In 1982, New York passed the Bottle Bill, which created a 5 cent refundable deposit on soda and beer containers. It was the state’s most successful and efficient litter prevention and recycling program.
The reason it included soda and beer containers, was because in the 1980’s, soda was the most common beverage being consumed and discarded, creating a majority of the pollution in parks, schools, and parking lots.
When this bill was first instated, it created more jobs, allowed for homeless people to find an income in recycling cans, cleaned up the environment, and created more revenue for the state.
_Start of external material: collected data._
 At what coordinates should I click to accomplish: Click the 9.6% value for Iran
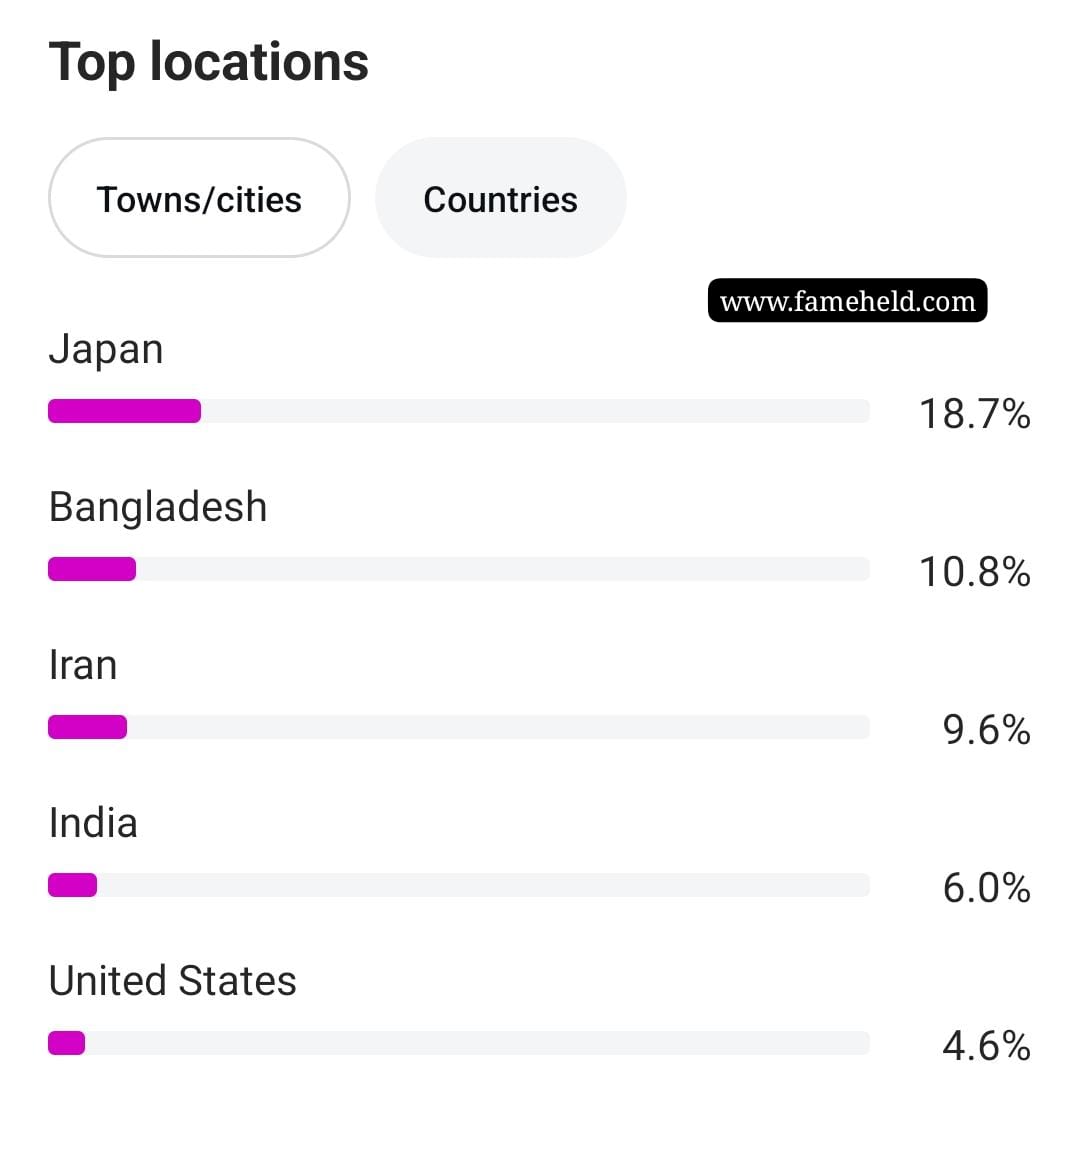click(x=987, y=730)
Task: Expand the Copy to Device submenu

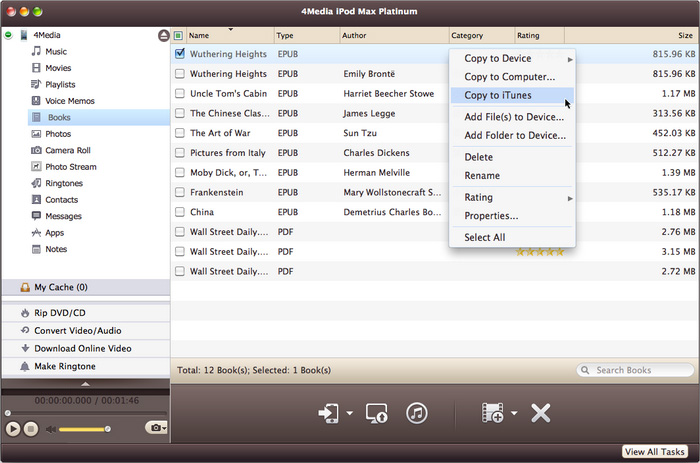Action: (512, 59)
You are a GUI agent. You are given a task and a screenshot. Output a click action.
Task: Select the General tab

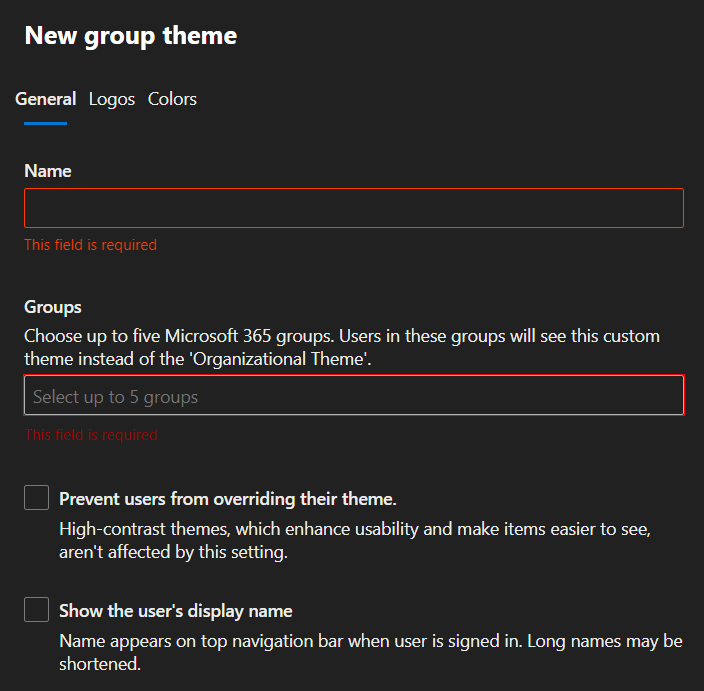pos(46,99)
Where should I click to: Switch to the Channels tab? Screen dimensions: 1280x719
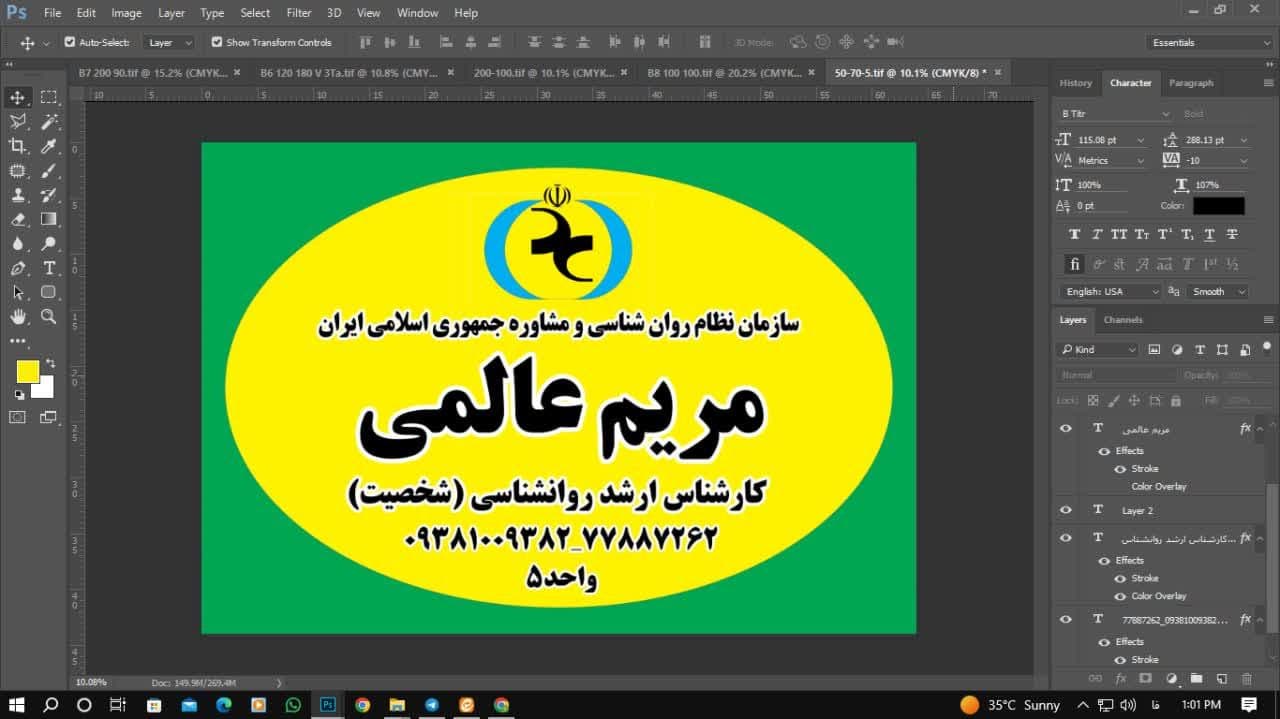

“Over the past 20 years more than 80 billion bottles and cans have been returned and recycled through the bottle bill. More than five million tons of plastic, glass and metal have been kept out of our landfills and incinerators. There is less litter and broken glass in our streets, parks, playgrounds and beaches, making them safer, cleaner, and more attractive.” NYPIRG
By expanding the Bottle Bill to the Bigger Better Bottle Bill (say that five times fast!), there will be a myriad of benefits to not only the environment, but to the state and homeless as well, much like the original bill. Such expansions would include:
expand New York State’s Bottle Bill to include deposits on non-carbonated beverages such as bottled water, iced tea, juice and sports drinks require the beverage industry to return all unclaimed deposits to the state to fund recycling programs and other environmental needs.
If you’ve noticed, a majority of the pollution in our parks and general environment have changed to include more iced teas, sports drinks, juice, etc. Aquafina and Dasani bottles- bottled water created by major soda companies to compensate for the swing in preference of water to soda, containers are even the exact same bottles (and materials) as Pepsi and Coke, they simply have a different label and content.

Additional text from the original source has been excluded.